Outro desejo comum entre os torcedores modernos foi atendido. Quinhentas antenas de internet wi-fi de alta velocidade vão garantir a postagem de selfies em tempo real. Com a conectividade, os visitantes vão escolher músicas nos shows e eleger o momento mais bonito da partida, por exemplo. Os resultados aparecerão nos dois telões de alta definição, os maiores da América Latina, com 103 metros quadrados.
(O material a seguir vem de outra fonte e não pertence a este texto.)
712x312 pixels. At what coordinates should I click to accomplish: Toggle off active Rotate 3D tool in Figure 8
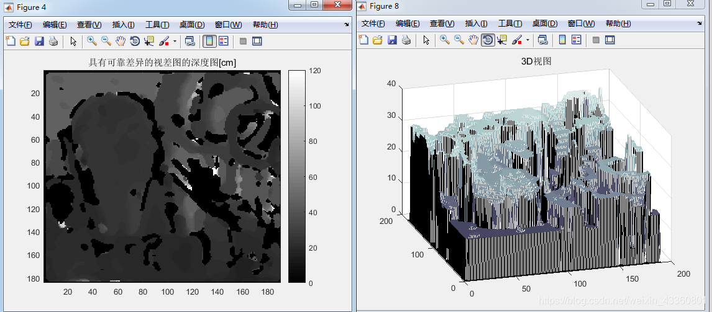[488, 40]
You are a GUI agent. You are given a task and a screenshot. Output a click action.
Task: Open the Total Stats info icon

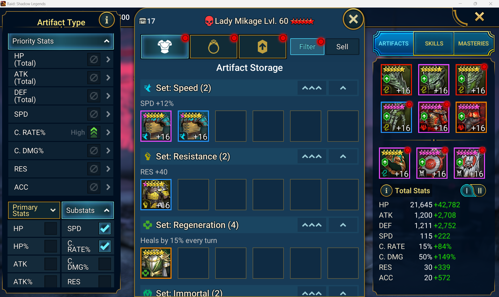click(386, 190)
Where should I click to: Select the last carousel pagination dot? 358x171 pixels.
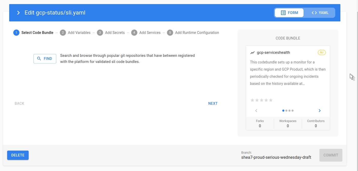pos(293,111)
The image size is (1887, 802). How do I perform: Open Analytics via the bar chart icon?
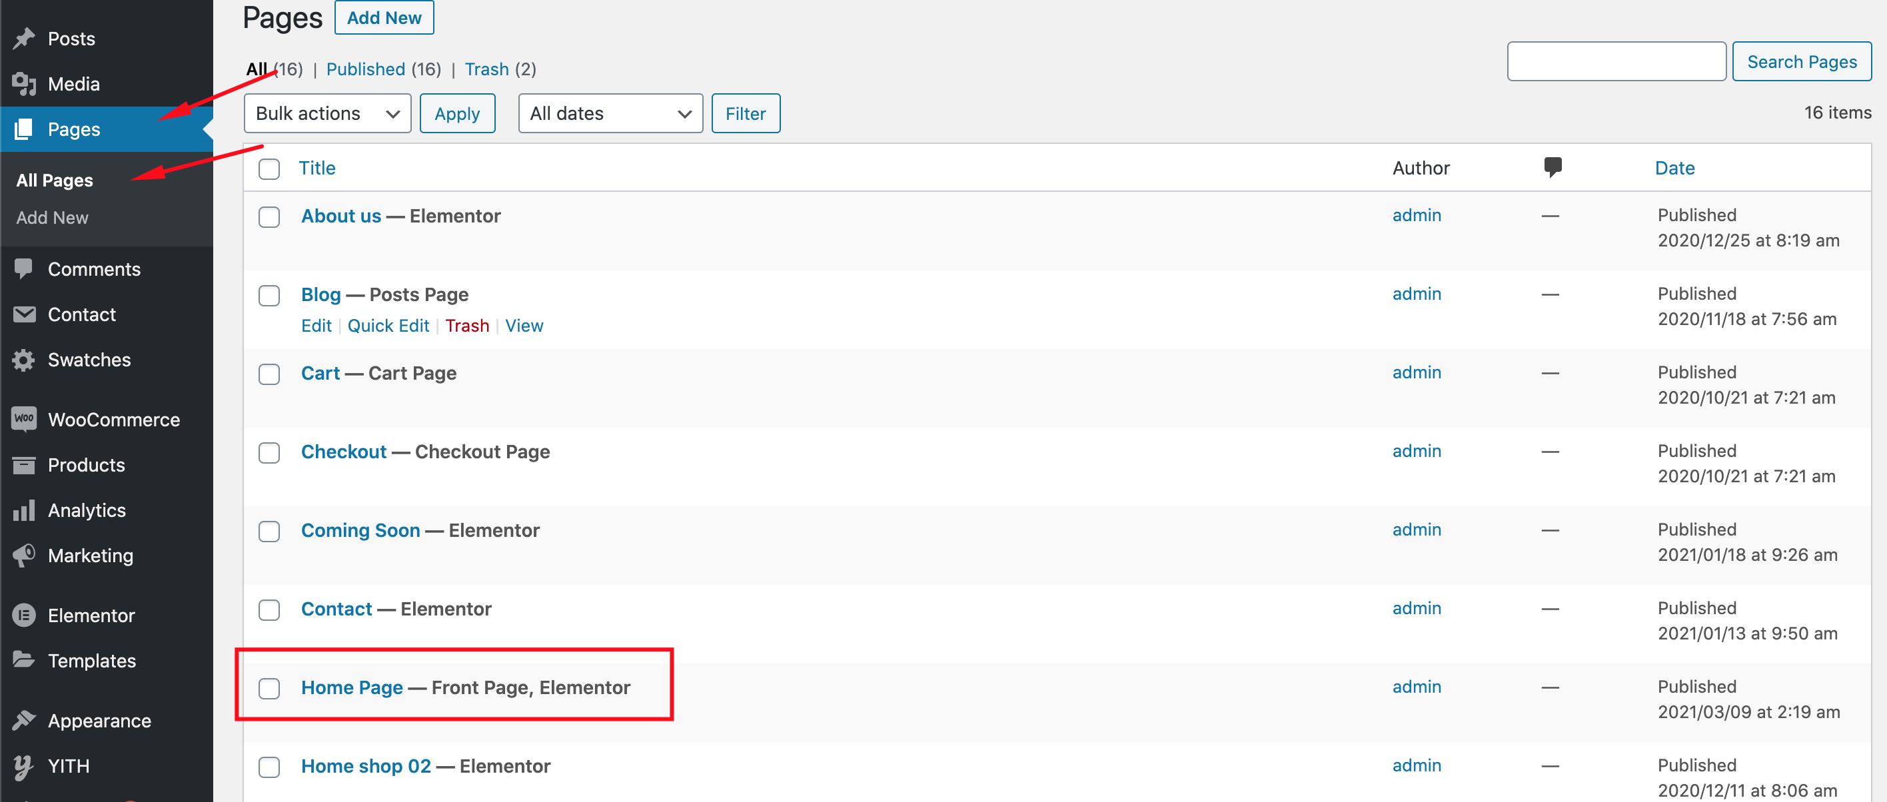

Como em muitas outras obras desse porte, o cronograma sofreu atrasos. A inauguração ocorre mais de um ano depois do prazo de entrega previsto no início dos trabalhos. Um dos problemas aconteceu em 2013, quando parte de uma das arquibancadas desabou, matando um operário. No período da construção, os parceiros Palmeiras e WTorre romperam a relação por uma discordância na interpretação de uma cláusula do contrato de cessão da arena. Segundo a construtora, a empresa tem o direito de explorar as 43 600 cadeiras do estádio, no sistema de assinatura: o torcedor pagaria um aluguel, estimado entre 3 000 e 10 000 reais por ano, para ter seu lugar garantido. A diretoria do Palmeiras entende que a WTorre deve ficar com apenas 10 000 assentos. As tentativas de acordo não deram resultado, e a decisão será tomada pela Câmara Fundação Getulio Vargas de Conciliação e Arbitragem, em data ainda indefinida.
A disputa das cadeiras não inclui a área dos camarotes. Nesse caso, cerca de 85% dos 179 espaços do tipo já foram negociados pela WTorre em contratos de três ou cinco anos. A anuidade varia de 200 000 a 600 000 reais, dependendo da localização e do tamanho do lugar. Mesmo em dias de agenda vazia, os donos poderão fazer festas e encontros privados e ainda usar o serviço de bufê. O Palmeiras terá um local próprio, para quarenta pessoas, na área mais nobre e de frente para o centro do gramado. No mercado, esse camarote seria avaliado em 1,8 milhão de reais por ano. Onze ídolos, como Ademir da Guia, ganharam cadeiras cativas por lá. Assim, o Palmeiras relembrará suas glórias do passado no mesmo campo que lhe abre as portas para o futuro.